A walk through the Museum


  • Dona Wadya, Huduk, Taal, Veena, and other instruments were used by the Ancestors. Each was unique in its own right, with its own sound and purpose.
  • The Dona Wadya (Dona- Vessel; Wadya- Stick) was a musical instrument produced by an open rectangular vessel held upside down with two sticks scraped on the surface with ash which produces a unique melody. This instrument was designed with a specific purpose in mind. It was used to rouse Lord Krishna from his slumber in order to worship him.
  • Puppets were shown, followed by a puppet show with Ramayana anecdotes or short stories. The puppets were not moved much as deities, and the deities are depicted as calm and peaceful.


• The Thakar Art Museum displays Parshuram Gangavne's and his family's efforts to preserve their ancestors' works and traditions.

• The art depicts the Ancestors' creativity and how they used numerous elements into their works of art.
• The Museum is a self-created institution for individuals to come learn about and study.
• The fact that every inch of the Kala Aangan was built and brought up by hand demonstrates how important design is. Design is the process of creating anything from scratch that is worthy of being showcased.
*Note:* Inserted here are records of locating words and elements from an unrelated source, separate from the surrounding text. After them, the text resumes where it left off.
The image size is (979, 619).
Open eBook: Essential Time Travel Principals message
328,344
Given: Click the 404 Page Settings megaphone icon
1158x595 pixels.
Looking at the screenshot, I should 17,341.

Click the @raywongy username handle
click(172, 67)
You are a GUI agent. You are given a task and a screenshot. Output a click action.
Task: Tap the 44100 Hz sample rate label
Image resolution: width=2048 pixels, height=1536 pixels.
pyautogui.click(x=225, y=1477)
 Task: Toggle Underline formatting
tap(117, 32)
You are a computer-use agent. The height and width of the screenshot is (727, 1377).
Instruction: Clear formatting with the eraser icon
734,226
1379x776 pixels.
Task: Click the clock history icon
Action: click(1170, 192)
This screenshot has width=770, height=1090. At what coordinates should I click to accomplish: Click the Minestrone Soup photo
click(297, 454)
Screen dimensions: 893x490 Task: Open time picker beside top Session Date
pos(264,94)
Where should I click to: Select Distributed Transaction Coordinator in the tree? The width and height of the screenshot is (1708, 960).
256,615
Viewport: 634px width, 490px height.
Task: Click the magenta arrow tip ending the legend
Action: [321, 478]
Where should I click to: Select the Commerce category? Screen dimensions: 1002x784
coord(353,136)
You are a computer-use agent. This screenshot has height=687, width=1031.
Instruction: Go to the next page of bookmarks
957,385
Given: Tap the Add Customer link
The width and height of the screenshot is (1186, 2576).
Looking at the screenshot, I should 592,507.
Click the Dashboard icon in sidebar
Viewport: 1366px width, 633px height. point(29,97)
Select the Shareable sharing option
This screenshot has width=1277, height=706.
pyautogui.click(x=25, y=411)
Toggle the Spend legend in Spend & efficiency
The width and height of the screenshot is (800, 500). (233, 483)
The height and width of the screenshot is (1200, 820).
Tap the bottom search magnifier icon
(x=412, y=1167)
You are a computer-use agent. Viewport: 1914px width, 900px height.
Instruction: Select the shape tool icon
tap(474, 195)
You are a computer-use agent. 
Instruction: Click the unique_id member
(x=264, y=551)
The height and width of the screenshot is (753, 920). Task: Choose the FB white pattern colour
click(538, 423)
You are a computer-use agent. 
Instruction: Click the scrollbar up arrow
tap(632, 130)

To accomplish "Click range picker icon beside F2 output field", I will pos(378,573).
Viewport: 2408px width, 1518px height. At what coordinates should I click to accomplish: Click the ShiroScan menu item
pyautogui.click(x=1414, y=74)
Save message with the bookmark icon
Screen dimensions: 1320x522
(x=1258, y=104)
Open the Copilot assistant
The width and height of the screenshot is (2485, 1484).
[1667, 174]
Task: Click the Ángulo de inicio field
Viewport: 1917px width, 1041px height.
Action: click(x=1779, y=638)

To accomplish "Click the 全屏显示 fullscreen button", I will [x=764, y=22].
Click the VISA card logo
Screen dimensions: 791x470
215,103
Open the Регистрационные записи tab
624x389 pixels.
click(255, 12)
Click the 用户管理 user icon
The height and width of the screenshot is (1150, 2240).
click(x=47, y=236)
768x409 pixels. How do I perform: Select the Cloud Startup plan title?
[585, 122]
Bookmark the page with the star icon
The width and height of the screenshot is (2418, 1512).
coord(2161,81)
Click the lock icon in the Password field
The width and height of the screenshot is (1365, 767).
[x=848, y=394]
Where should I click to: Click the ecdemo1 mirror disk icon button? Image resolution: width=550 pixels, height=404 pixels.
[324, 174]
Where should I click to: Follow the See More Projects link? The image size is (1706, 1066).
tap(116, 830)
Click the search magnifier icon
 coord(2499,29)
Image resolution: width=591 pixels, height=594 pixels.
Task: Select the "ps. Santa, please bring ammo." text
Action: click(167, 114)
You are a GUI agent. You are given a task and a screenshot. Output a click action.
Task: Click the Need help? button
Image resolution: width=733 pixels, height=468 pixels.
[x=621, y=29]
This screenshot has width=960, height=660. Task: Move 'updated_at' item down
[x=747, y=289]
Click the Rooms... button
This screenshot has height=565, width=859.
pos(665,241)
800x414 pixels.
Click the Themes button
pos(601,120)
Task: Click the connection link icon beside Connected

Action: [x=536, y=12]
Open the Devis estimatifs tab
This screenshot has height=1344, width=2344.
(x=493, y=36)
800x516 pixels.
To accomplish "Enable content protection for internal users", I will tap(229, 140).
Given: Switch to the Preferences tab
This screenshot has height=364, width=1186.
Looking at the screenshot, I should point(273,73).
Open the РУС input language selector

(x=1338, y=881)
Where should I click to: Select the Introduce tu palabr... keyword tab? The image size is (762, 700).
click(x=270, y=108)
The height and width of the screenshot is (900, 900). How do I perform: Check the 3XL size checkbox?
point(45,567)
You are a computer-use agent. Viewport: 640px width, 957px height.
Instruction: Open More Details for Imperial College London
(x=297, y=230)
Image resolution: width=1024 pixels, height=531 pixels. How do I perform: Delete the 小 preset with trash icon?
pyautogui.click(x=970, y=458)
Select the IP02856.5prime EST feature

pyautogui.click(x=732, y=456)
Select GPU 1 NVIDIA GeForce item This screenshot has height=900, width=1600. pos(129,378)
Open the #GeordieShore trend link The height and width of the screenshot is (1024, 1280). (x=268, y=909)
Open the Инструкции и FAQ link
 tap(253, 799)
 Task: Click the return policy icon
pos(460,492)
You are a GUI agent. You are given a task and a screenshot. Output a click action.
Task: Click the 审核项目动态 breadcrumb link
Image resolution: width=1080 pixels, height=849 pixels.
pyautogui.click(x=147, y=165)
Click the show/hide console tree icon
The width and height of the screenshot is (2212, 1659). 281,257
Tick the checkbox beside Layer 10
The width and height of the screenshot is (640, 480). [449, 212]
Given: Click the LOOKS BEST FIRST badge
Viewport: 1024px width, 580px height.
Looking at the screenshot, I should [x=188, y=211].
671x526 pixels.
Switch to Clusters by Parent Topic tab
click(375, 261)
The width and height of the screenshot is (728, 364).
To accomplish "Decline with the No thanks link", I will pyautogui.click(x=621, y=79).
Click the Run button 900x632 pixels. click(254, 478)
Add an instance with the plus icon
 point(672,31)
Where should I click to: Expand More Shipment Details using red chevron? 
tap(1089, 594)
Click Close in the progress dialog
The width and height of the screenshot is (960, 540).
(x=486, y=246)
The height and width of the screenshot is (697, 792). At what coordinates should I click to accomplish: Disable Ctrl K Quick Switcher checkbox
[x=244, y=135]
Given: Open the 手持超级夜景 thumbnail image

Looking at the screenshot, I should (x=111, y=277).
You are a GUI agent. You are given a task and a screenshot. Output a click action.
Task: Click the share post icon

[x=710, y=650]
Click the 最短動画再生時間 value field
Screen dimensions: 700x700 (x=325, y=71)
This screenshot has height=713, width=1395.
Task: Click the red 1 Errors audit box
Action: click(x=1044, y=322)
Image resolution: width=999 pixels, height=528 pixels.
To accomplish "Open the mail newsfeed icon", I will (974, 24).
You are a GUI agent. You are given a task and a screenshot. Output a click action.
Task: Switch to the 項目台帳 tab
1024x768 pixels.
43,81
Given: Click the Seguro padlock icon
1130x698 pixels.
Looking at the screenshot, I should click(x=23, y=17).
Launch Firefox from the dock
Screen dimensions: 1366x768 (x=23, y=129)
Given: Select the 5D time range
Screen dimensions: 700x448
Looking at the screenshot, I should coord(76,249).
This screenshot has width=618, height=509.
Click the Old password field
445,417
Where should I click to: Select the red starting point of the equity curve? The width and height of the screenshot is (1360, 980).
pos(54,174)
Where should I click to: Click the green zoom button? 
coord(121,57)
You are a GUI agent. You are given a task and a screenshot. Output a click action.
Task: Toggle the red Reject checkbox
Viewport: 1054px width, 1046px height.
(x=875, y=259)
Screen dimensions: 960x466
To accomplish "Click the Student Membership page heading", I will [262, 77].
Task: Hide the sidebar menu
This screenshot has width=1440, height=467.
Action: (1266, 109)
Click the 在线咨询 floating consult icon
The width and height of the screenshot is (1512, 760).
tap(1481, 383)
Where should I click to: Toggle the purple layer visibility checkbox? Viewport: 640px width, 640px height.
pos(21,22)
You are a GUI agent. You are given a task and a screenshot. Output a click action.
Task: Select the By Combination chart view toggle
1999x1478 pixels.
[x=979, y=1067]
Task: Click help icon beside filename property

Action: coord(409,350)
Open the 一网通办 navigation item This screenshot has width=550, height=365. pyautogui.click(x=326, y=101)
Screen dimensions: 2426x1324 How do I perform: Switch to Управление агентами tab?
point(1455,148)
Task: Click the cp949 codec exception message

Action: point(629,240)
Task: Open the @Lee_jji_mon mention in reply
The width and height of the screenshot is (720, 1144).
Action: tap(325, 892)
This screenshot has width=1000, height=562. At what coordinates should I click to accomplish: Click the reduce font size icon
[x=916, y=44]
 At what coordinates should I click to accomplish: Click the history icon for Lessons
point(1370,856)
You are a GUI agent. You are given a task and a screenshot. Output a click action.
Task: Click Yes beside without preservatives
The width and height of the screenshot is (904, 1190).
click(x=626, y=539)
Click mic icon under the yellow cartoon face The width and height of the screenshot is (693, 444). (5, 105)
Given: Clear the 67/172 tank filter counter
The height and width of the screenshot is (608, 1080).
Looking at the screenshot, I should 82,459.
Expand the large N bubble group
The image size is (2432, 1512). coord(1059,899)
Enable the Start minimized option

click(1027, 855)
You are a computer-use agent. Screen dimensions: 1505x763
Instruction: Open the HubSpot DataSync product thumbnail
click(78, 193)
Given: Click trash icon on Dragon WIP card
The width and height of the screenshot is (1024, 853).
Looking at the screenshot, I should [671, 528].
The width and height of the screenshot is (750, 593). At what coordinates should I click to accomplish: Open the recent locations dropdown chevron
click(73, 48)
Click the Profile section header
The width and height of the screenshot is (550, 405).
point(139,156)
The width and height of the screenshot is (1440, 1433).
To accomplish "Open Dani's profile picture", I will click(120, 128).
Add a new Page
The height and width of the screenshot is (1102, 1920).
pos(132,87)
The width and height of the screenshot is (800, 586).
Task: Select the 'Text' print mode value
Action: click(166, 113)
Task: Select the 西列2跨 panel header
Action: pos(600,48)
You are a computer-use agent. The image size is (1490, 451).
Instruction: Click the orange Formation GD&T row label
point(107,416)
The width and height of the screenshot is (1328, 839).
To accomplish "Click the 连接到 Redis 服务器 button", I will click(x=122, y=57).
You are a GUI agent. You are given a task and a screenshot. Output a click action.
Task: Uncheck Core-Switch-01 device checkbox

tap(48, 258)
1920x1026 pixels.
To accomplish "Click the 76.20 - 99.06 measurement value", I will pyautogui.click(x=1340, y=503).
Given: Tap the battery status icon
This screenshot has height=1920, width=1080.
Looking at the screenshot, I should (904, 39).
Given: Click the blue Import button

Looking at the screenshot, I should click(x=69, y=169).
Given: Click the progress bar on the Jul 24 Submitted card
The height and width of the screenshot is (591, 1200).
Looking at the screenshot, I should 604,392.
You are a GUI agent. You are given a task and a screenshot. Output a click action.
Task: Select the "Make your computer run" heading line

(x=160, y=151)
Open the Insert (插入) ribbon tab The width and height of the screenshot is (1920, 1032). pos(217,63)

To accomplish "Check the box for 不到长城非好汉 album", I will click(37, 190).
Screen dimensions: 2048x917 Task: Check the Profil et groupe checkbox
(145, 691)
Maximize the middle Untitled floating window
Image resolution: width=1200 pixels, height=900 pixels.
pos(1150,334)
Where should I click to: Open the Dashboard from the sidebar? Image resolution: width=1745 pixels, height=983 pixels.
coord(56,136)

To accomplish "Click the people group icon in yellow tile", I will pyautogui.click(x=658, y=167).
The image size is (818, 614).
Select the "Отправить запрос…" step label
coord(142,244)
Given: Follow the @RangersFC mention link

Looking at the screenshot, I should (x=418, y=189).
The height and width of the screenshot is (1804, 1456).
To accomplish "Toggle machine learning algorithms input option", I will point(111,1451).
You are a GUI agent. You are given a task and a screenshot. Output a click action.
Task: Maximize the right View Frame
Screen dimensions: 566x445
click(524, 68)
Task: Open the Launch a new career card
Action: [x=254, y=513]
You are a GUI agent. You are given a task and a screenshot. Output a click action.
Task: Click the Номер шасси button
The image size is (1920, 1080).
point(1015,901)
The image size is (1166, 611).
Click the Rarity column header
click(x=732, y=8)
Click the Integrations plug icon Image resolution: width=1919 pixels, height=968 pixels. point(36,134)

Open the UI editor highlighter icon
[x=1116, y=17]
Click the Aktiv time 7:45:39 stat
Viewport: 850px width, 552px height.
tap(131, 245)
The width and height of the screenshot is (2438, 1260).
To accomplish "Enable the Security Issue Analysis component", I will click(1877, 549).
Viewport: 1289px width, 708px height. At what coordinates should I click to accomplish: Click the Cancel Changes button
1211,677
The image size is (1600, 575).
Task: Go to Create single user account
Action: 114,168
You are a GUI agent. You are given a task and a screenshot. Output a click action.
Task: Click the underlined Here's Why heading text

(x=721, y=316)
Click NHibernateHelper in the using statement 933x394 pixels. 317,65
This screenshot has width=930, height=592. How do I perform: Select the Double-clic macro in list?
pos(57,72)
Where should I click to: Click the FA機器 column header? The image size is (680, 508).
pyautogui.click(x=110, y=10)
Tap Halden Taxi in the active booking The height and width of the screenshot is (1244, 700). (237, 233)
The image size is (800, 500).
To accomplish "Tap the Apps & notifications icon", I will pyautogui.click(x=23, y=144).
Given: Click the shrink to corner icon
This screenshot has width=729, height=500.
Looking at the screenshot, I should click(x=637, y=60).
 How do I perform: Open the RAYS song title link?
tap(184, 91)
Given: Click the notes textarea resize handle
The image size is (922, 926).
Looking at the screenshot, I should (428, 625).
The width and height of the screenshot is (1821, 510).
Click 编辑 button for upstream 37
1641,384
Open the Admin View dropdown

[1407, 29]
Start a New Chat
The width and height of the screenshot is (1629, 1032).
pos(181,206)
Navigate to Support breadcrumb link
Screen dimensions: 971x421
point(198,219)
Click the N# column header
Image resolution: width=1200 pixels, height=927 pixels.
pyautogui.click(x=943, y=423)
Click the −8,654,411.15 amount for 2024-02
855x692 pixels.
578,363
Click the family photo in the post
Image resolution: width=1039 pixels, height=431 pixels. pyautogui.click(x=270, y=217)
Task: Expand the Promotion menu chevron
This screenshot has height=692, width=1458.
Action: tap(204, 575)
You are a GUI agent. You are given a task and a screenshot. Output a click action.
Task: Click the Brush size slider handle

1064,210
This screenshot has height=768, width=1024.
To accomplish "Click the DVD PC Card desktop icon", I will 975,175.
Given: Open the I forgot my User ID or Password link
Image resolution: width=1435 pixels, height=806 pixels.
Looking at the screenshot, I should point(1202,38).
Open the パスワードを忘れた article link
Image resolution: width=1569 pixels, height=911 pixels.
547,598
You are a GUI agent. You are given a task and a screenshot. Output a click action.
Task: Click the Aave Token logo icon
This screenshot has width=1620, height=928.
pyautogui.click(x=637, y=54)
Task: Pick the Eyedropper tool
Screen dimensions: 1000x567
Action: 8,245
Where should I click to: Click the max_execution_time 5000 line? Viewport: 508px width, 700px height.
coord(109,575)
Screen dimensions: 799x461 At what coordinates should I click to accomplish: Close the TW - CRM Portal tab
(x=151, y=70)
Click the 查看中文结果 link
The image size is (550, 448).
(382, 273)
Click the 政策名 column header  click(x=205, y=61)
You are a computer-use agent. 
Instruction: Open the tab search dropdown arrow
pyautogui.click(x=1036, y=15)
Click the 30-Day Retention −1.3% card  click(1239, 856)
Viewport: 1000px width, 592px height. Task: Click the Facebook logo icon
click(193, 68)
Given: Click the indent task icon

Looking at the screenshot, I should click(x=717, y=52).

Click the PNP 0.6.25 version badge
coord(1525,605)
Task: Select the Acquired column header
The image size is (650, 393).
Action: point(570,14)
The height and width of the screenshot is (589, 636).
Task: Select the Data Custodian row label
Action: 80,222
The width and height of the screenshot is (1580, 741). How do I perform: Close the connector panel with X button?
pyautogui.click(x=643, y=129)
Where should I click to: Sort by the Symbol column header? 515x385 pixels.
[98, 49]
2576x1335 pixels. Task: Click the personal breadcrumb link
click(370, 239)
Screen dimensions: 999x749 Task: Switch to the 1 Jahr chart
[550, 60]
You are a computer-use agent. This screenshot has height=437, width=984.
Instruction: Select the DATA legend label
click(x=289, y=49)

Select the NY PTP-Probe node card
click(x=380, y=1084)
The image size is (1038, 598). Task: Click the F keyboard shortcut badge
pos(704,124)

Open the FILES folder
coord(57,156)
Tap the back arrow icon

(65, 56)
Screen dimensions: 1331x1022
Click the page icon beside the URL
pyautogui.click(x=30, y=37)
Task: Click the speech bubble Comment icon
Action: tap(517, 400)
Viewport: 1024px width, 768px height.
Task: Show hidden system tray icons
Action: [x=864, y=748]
Putting forward what has to be put forth.
• This teaches a lot about how to present our culture and history in such a graceful manner that it becomes a study topic for students.

Relevance to design


• Kala Aangan depicts the richness and diversity of several communities' cultures.

• For the Ancestors' works, we receive a sense of both individuality and diversity at the same time.
• How they have gotten the most out of their surroundings while yet respecting nature.
• How the environment is used to build a museum and an art gallery
• Art unites the community, and art is how the world learns about them.
• Their work precision and dedication plainly demonstrates their devotion to the Lord.

Experience in terms of Cultural, Environment and community




• The artists of the time were decades ahead of their time in terms of creativity. Each picture, as well as the way the story is narrated, is represented in a clear, simple, and correct manner. There isn't much to ponder about while looking at the artwork.

• The artworks are self-explanatory.
• The instruments are radically distinct in terms of tone, purpose, and genre.
• Finally, because this Art Form exhibits material manipulation, painting, layout, innovations and discoveries, and building, it is a great way to summarise all of the Art Forms studied.